To reach such a goal I am relying on another great representative of American liberalism, namely Stanley Cavell. In particular, I am thinking of his writings about the comedies of remarriage. As is well known, Cavell reads these films as reflections that probe into the conditions under which democratic relations of mutual recognition are possible. And perhaps, with the platoon films as Rorty calls them Hollywood has developed a cinematic metaphor that achieves, with regard to the front lines of political communities, what the metaphor of the twice married couple contributes to the paradigm of civil democratic agreement.

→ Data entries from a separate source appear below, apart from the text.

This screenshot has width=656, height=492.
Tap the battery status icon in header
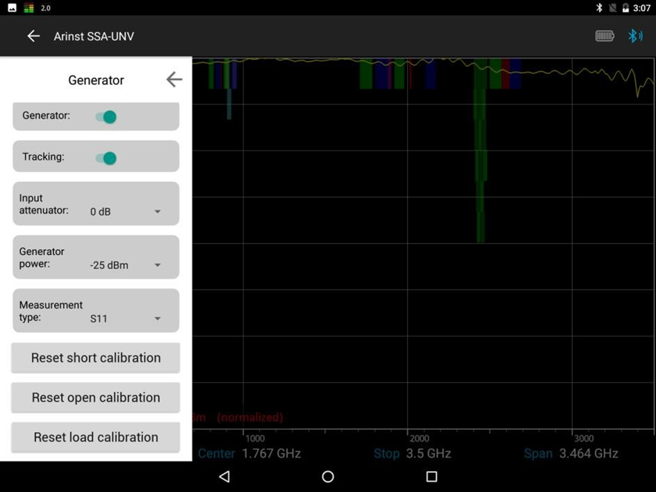point(604,36)
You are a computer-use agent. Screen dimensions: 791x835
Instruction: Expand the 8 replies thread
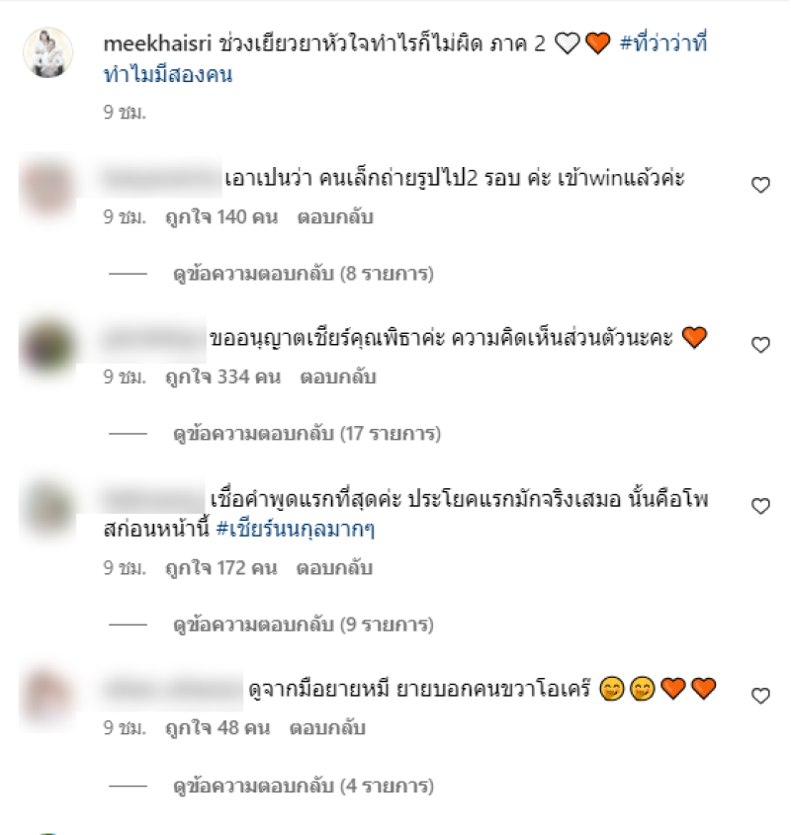click(304, 274)
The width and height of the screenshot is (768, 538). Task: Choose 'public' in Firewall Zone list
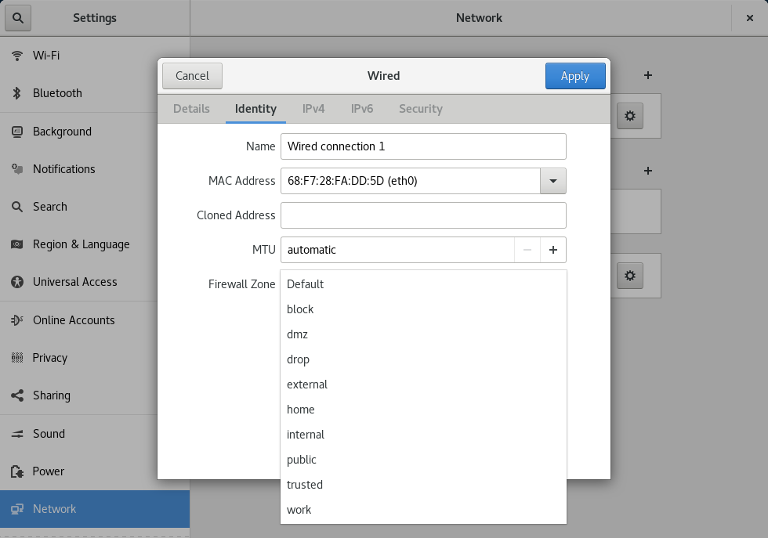(x=302, y=460)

The present book therefore deals with the idea of American democracy but not as an objectively historical object in the history of ideas or of politics, but as an approach to a sense of commonality, as it might confront spectators today in the Hollywood war films of an earlier time period. To me at least, the reconstruction of such a sense of commonality in film analysis seems to opens up historical consciousness in the first place, which the films of Frank Capra, John Ford, William Wyler, or Sam Fuller and many others bring into our present day.

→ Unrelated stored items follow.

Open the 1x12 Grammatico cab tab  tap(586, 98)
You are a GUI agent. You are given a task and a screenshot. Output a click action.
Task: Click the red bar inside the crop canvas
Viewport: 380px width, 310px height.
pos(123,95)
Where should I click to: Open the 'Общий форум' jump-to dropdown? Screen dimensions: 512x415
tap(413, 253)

The films are a cultural legacy, artifacts of a critical state of emergency. They attest to a struggle over the political self-conception of a nation, one that reflects on its beginnings during the state of emergency of war in order to found itself anew, over and over again. This can be understood quite literally. Indeed, self-reflection I am borrowing here from a highly idiosyncratic interpreter of American liberalism, namely Hannah Arendt on self-defined beginnings is the basic form of political action. It refers to acting into an undefined future, by which a political tradition is grounded, without itself being able to rest on any foundation. For this action setting a beginning, modernity developed the idea of revolution. If we follow Hannah Arendts analysis in On Revolution , the American Revolution can in turn be distinguished from all those that followed it by how this action was carried out. The revolutionary upheaval was not primarily determined by conquering state power in war or civil war. It was carried out much more as a declaration of the claim to freedom by its citizens in order to regulate the possibility of state force. The revolution was carried out as a promise with which the power concentrated in state institutions was bound to a single goal: the pursuit of individuals to secure their happiness.

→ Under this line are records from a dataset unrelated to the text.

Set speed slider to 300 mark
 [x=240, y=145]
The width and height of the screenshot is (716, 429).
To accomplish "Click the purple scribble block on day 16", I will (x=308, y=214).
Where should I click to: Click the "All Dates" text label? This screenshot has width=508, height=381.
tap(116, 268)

The circumstance that the state would not be allowed any interests in its own right, which could be defended in world politics, might all too easily seem to be isolationism in advance of the two world wars. Obviously, the American population had to give up something that citizens of other states would not even have been conceded. Namely a sense of commonality that allows the state as such no life of its own, which could least offset the everyday lives of its citizens. At any rate, that is the view of things conveyed through Hollywood war films; they make very palpable how state force ends up in the sharpest contradiction to liberal democracy, when military mobilization encompasses a society in its totality.